GNL flotante y shale neuquino
En medio del fuerte crecimiento del comercio mundial de gas natural licuado (GNL), Vaca Muerta vuelve a posicionarse como una de las grandes oportunidades energéticas de la Argentina. Un informe reciente del Baker Institute analiza el escenario global del gas y plantea que el desarrollo de proyectos de GNL flotante podría ser la clave para que el país logre exportar el shale neuquino a mercados lejanos como Europa y Asia.
El estudio, incluido en el informe Energy Insights 2025, destaca que Vaca Muerta reúne condiciones geológicas y niveles de productividad poco frecuentes fuera de Estados Unidos. Sin embargo, advierte que el principal obstáculo no está en el subsuelo, sino en la superficie: infraestructura, reglas de juego estables y previsibilidad macroeconómica siguen siendo los factores determinantes para atraer inversiones de largo plazo.
El trabajo fue coordinado por Francisco Monaldi, director del Programa de Energía para América Latina del Baker Institute, y describe un mercado de GNL en plena expansión. En las últimas dos décadas, el comercio internacional de gas licuado creció de forma sostenida y se consolidó como una pieza central del abastecimiento energético global. A pesar de ello, América Latina perdió peso relativo en ese proceso, aun contando con importantes reservas gasíferas.
Según el informe, la región concentra alrededor de 285 billones de pies cúbicos de reservas de gas natural, lo que equivale al 4,3% del total mundial, muy por debajo de su participación en las reservas globales de petróleo. Venezuela concentra cerca del 60% de esas reservas, mayormente en gas asociado, mientras que una parte significativa del gas producido en la región se reinyecta, se quema o se ventea. En ese contexto, solo Trinidad y Tobago y Perú se consolidaron como exportadores de GNL, mientras que la mayoría de los países continúa dependiendo de importaciones.
La ventaja del GNL flotante
Frente a ese escenario, el informe identifica al desarrollo del GNL flotante (FLNG) como la principal ventana de oportunidad para la Argentina.

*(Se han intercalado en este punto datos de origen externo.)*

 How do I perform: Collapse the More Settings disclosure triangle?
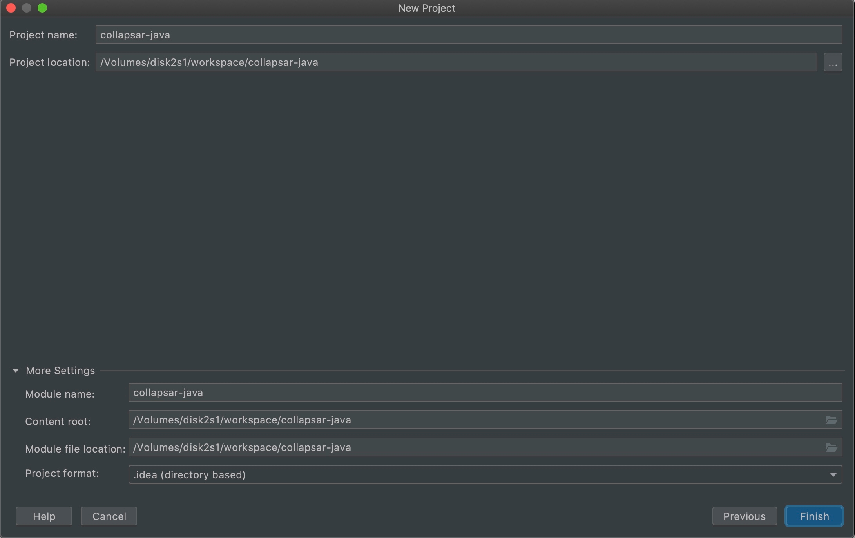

Este tipo de proyectos permite licuar el gas en unidades instaladas en el mar, reduciendo los plazos de construcción y flexibilizando la inversión inicial en comparación con las plantas de licuefacción en tierra firme.
Esa característica resulta especialmente relevante para un país con antecedentes de inestabilidad macroeconómica y regulatoria. El FLNG, señala el estudio, permite escalar proyectos de manera gradual y mitigar riesgos financieros, un aspecto clave para destrabar decisiones de inversión en el sector energético.
El análisis subraya que el gas de Vaca Muerta presenta niveles de productividad comparables a las principales cuencas shale del mundo y bajos riesgos geológicos. Por ese motivo, la discusión se traslada al plano de la infraestructura, la logística y la estabilidad de las condiciones de inversión.
Señales recientes y cautela inversora
El Baker Institute reconoce que en el último año se registraron avances en materia macroeconómica y regulatoria, como la normalización de variables clave, la reducción de subsidios energéticos y la puesta en marcha del Régimen de Incentivo para Grandes Inversiones (RIGI). También se valora la eliminación de controles cambiarios y a las exportaciones, junto con el fortalecimiento de los contratos de largo plazo.
No obstante, el informe aclara que todavía es prematuro evaluar si estas mejoras lograrán sostenerse en el tiempo. Para el estudio, la posibilidad de que Vaca Muerta se transforme en una plataforma exportadora de GNL dependerá menos de la calidad del recurso y más de la capacidad del país para ofrecer previsibilidad, reglas claras y estabilidad a los grandes proyectos que demanda el mercado global del gas.